Headquartered in the UK and with operations in the US, GlaxoSmithKline (GSK) is one of the industry leaders, with an estimated seven per cent of the world’s pharmaceutical market. It is the only pharmaceutical company to tackle the World Health Organisation’s three ‘priority’ diseases – HIV/AIDS, tuberculosis and malaria – and it produces medicines that treat six major disease areas – asthma, virus control, infections, mental health, diabetes and digestive conditions. Along with this, the pharmaceutical giant is also the manufacturer of brand leaders such as Gaviscon, Aquafresh and Lucozade.

Earlier this year, GSK met forecasts with a 16 per cent rise in 2006 profits. The organisation claimed a strong financial performance in 2006 with a turnover of £23.2 billion – an increase of nine per cent. The group also seemed to be on track for a number of significant new launches and has 158 projects in clinical development.
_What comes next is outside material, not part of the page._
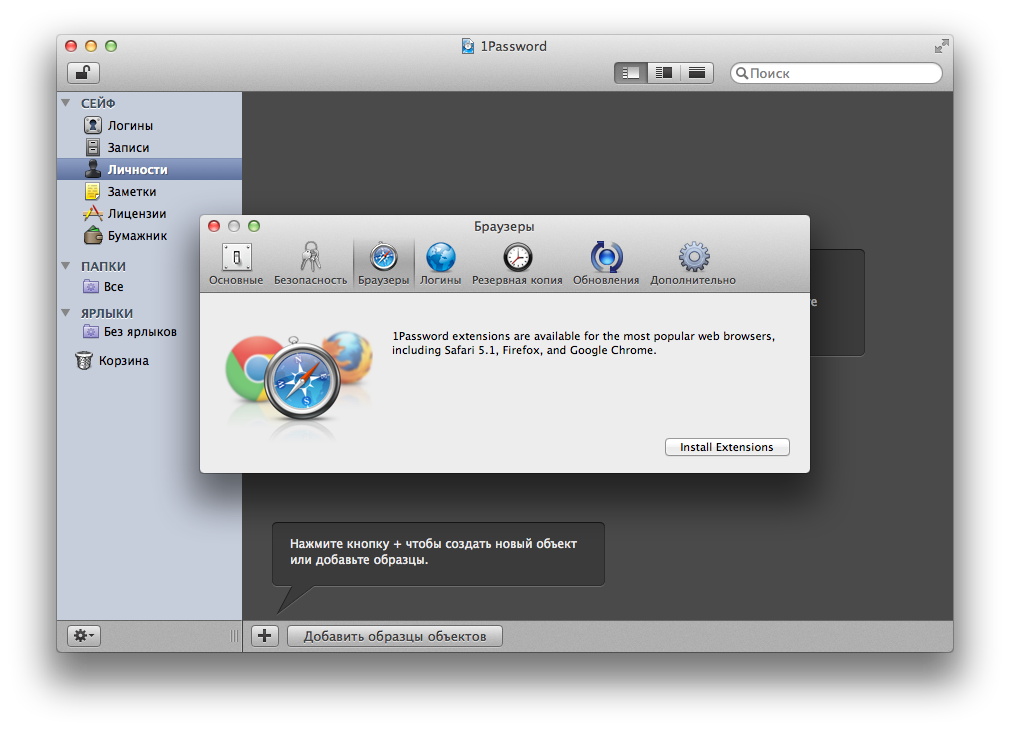Click Добавить образцы объектов button
The image size is (1010, 731).
coord(394,636)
This massive organisation is a complex enterprise, involving a computer network that supports over 80,000 internal users and thousands more externally. Its employees send 300,000 email and instant messages per day, spend 100 million minutes in audio conferencing each year, and enrol in 40,000 training sessions (mostly online) every month.

The GSK IT organisation is split into business facing units, such as global manufacturing and supply IT and R&D IT which support the business units and deliver the IT component of business improvement projects. Other components are core IT units such as systems and communications services, which manage infrastructure services and projects, and global IT risk management which addresses IT risks that present a potential threat to the organisation.
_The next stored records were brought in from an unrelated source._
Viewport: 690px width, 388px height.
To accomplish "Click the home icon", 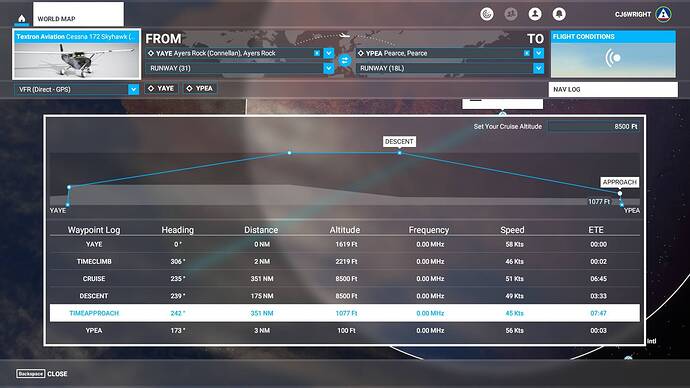I will pos(21,18).
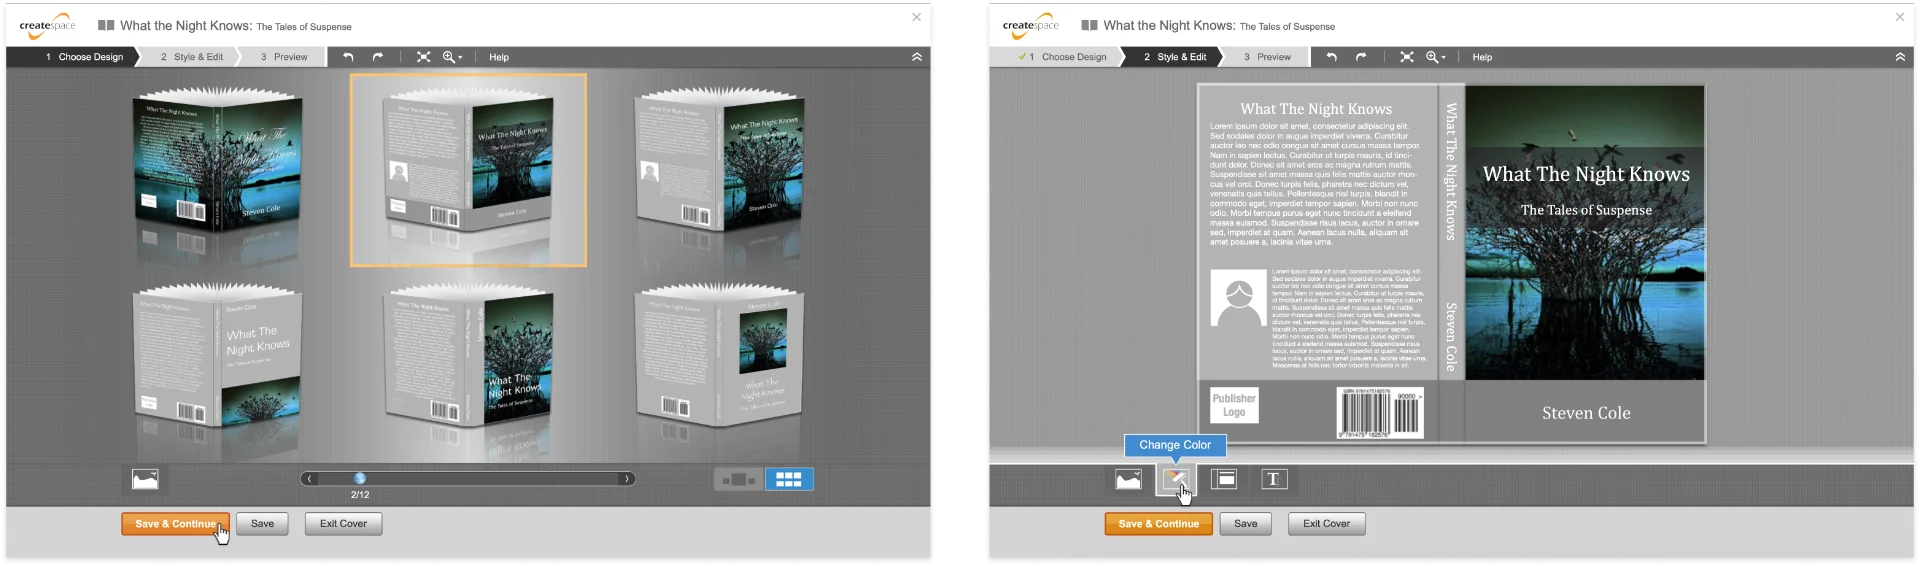Viewport: 1920px width, 566px height.
Task: Switch to the single carousel view toggle
Action: click(x=738, y=480)
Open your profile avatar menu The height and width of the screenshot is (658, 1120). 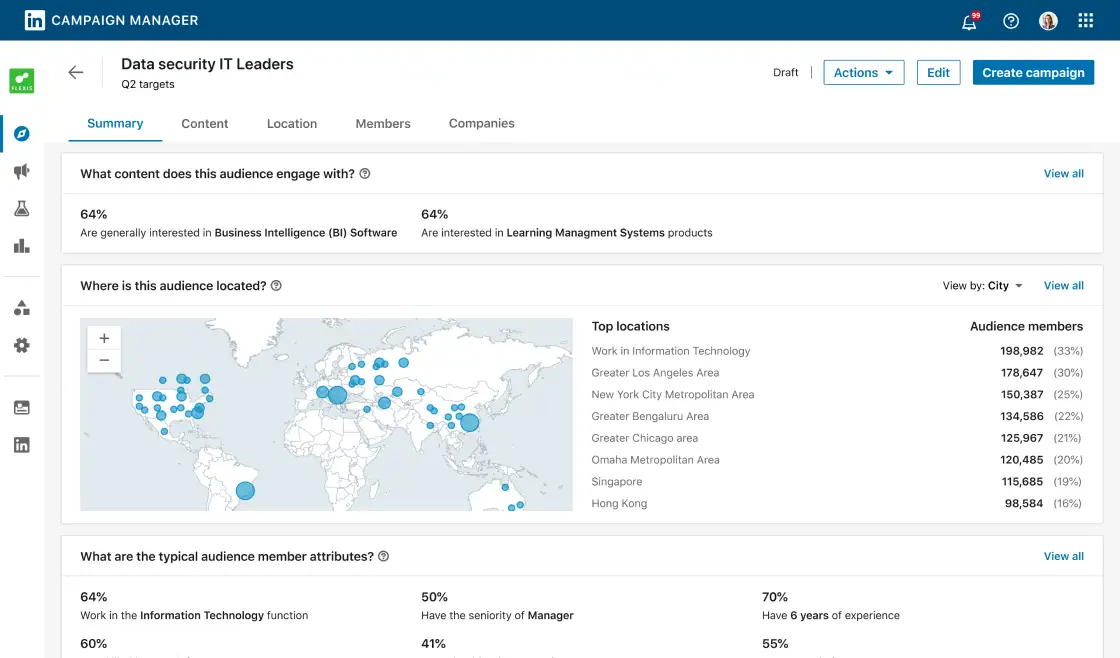point(1048,20)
GSK seeks to keep costs down by using an electronic sourcing system from Emptoris. The 700-strong buying team spends more than £7bn a year on over 1,000 different products and by using the system GSK says that it added £1bn in savings to the bottom line over the first three years of using it. The system was first installed in 2002, initially just for electronic purchasing but it is now used for spend management and rating supplier performance.